Diferentemente dos lares de idosos privados, os moradores do Centro de Acolhida têm liberdade de sair quando quiserem e são financeiramente autônomos, cuidando do próprio benefício. ”A gente não tem acesso a nada, o máximo que fazemos é auxiliá-los”, reitera Tatiana. Por conta disso, não é apenas para fazer uma caminhada e respirar a cidade que os idosos saem do lar: a maioria dos moradores não recebe aposentadoria, apenas o BPC (Benefício Assistencial ao Idoso), quantia insuficiente para sobreviver. Assim, buscam formas de complementar a renda. Bicos surgem como única opção.

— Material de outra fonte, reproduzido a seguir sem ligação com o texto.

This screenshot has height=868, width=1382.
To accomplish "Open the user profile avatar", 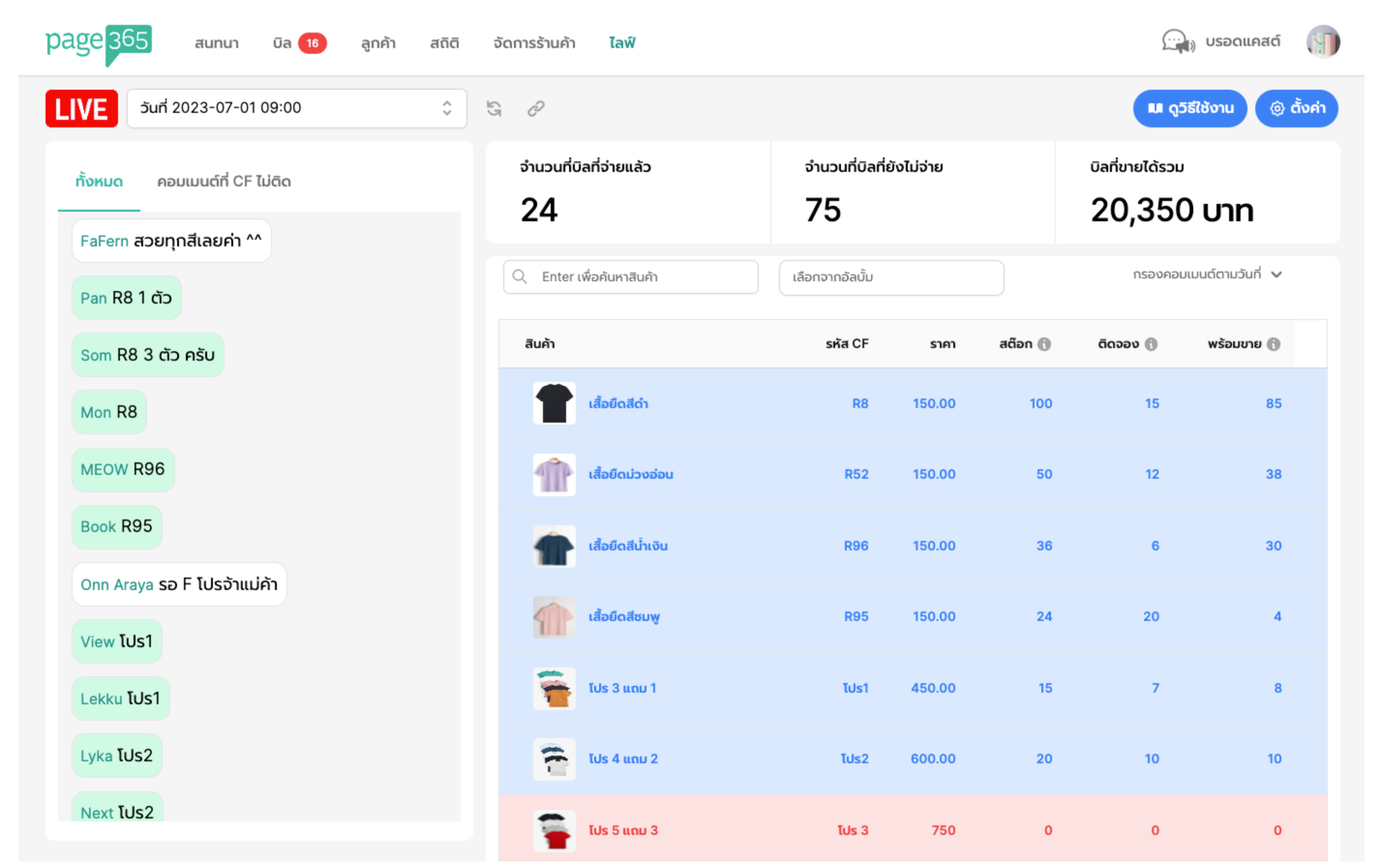I will pos(1322,42).
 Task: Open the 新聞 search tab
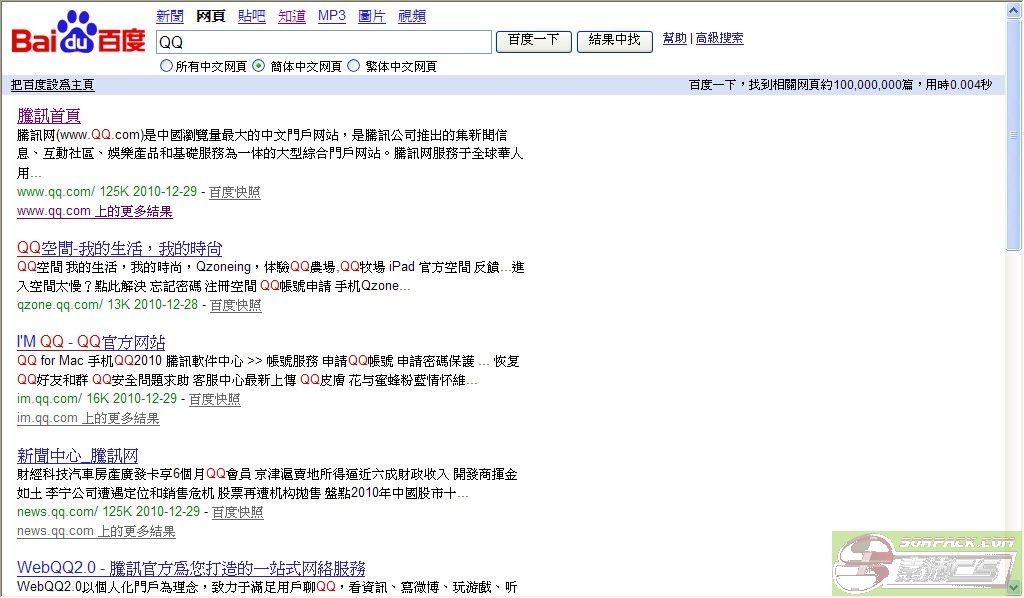tap(170, 16)
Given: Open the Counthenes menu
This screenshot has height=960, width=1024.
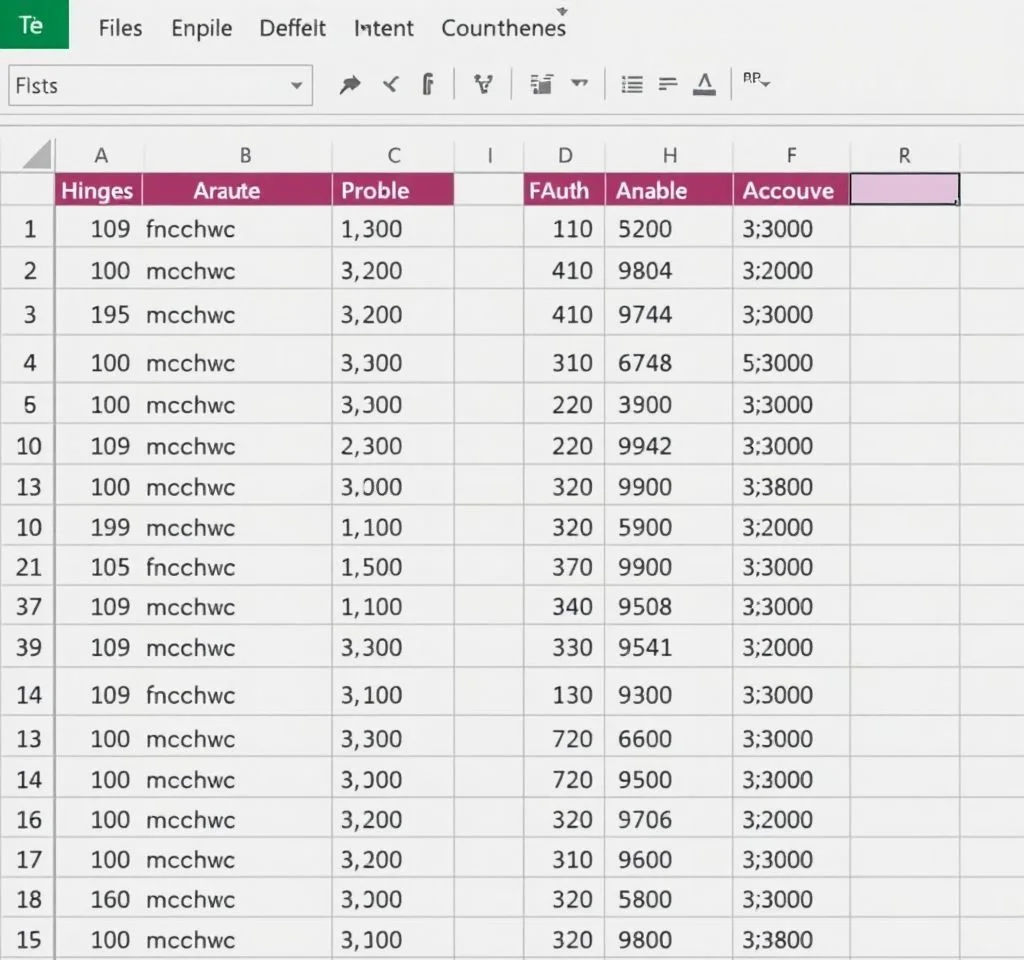Looking at the screenshot, I should 503,28.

“Tô esperando o verão para vender sorvete”, conta seu Ademir. Já José Roberto, outro morador do Aconchego, aposta na venda de salgadinhos na rua como fonte de renda. “Eu trabalho da seguinte forma: vendo o almoço pra comprar a janta. Entendeu o ponto de vista?”, olha para mim, questionando. José Reitera:“Eu vendo alguma coisinha hoje, para depois comprar outra. Não é giro de capital, é giro de mixaria. Capital não é. É mixaria”. Durante 11 anos, José trabalhou no ramo de hotelaria no Rio de Janeiro, fazendo drinques e coquetéis. Chegou até a formar-se na área pelo Senac. “Mas chegou a idade, minha filha, e ninguém mais quis me dar emprego,” ele explica. Hoje, em São Paulo, José ainda tem que lidar com o “rapa” ao vender mercadorias na rua: já teve sua venda apreendida duas vezes em menos de um mês. Pergunto se ele não sente falta de nada na casa. Ele endireita o corpo, desvia o olhar rapidamente e volta: “Posso falar uma verdade para você?”. Afirmo positivamente. “Eles aqui exigem o respeito para e com os funcionários, mas esse respeito não é mútuo, não. Não é mútuo deles para com nós. Não estou generalizando, não são todos, alguns”, completa. Na noite anterior à entrevista, após um dia inteiro de trabalho, José pegou o corriqueiro ônibus lotado, somado ao mais típico engarrafamento de sempre — e, quando chegou ao Aconchego, faltando cinco minutos para acabar o horário da janta, largou sua mercadoria em um canto e foi correndo para o refeitório. Olhando novamente o relógio, três minutos. Em seguida, ouviu a voz da instituição: já havia acabado o horário.
Sentada àquela mesa, no centro de um ex-galpão que virou lar, sete idosos sentaram na cadeira da frente para conversar comigo. Eram sete histórias diferentes: Cicero, Oswaldo, José Roberto, Humberto, Noberto, Duarte, Ademir, Lúcio e Joaquim. O estigma do idoso, resumido ao velho pronto para morrer, não existia naqueles homens, flagelados por vícios e pelo fim de laços afetivos. Invisíveis pela sociedade e pelas próprias famílias, descansavam suas cabeças no banco da praça, no travesseiro do Centro de Acolhida, do lar de idosos, de uma pensão. Vivos.